Systems Medicine and Bioengineering Department, Cornell University, Houston, TX 77030, USA.
Bioinformatics. 2011 Jul 1;27(13):i310-6. doi: 10.1093/bioinformatics/btr202.
Prediction of synergistic effects of drug combinations has traditionally been relied on phenotypic response data. However, such methods cannot be used to identify molecular signaling mechanisms of synergistic drug combinations. In this article, we propose an enhanced Petri-Net (EPN) model to recognize the synergistic effects of drug combinations from the molecular response profiles, i.e. drug-treated microarray data.
We addressed the downstream signaling network of the targets for the two individual drugs used in the pairwise combinations and applied EPN to the identified targeted signaling network. In EPN, drugs and signaling molecules are assigned to different types of places, while drug doses and molecular expressions are denoted by color tokens. The changes of molecular expressions caused by treatments of drugs are simulated by two actions of EPN: firing and blasting. Firing is to transit the drug and molecule tokens from one node or place to another, and blasting is to reduce the number of molecule tokens by drug tokens in a molecule node. The goal of EPN is to mediate the state characterized by control condition without any treatment to that of treatment and to depict the drug effects on molecules by the drug tokens.

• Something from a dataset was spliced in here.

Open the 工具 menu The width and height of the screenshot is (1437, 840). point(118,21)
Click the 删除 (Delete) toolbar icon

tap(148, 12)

We applied EPN to our generated pairwise drug combination microarray data. The synergistic predictions using EPN are consistent with those predicted using phenotypic response data. The molecules responsible for the synergistic effects with their associated feedback loops display the mechanisms of synergism.
The software implemented in Python 2.7 programming language is available from request.
传统上,药物组合协同作用的预测依赖于表型反应数据。然而,这些方法不能用于识别协同药物组合的分子信号机制。在本文中,我们提出了一种增强的 Petri 网 (EPN) 模型,用于从分子反应谱(即药物处理的微阵列数据)中识别药物组合的协同作用。
我们针对两种药物组合中使用的两种个体药物的下游信号转导网络,并将 EPN 应用于已识别的靶向信号转导网络。在 EPN 中,药物和信号分子被分配到不同类型的位置,而药物剂量和分子表达则用颜色标记表示。通过 EPN 的两种操作来模拟药物处理引起的分子表达变化:激发和爆破。激发是将药物和分子标记从一个节点或位置转移到另一个节点或位置,而爆破是通过药物标记减少分子节点中的分子标记数量。EPN 的目标是将没有任何处理的控制条件下的状态调节到处理后的状态,并通过药物标记来描述药物对分子的影响。
我们将 EPN 应用于我们生成的成对药物组合微阵列数据。使用 EPN 进行的协同预测与使用表型反应数据进行的预测一致。协同作用的分子及其相关反馈回路显示出协同作用的机制。
用 Python 2.7 编程语言实现的软件可根据要求提供。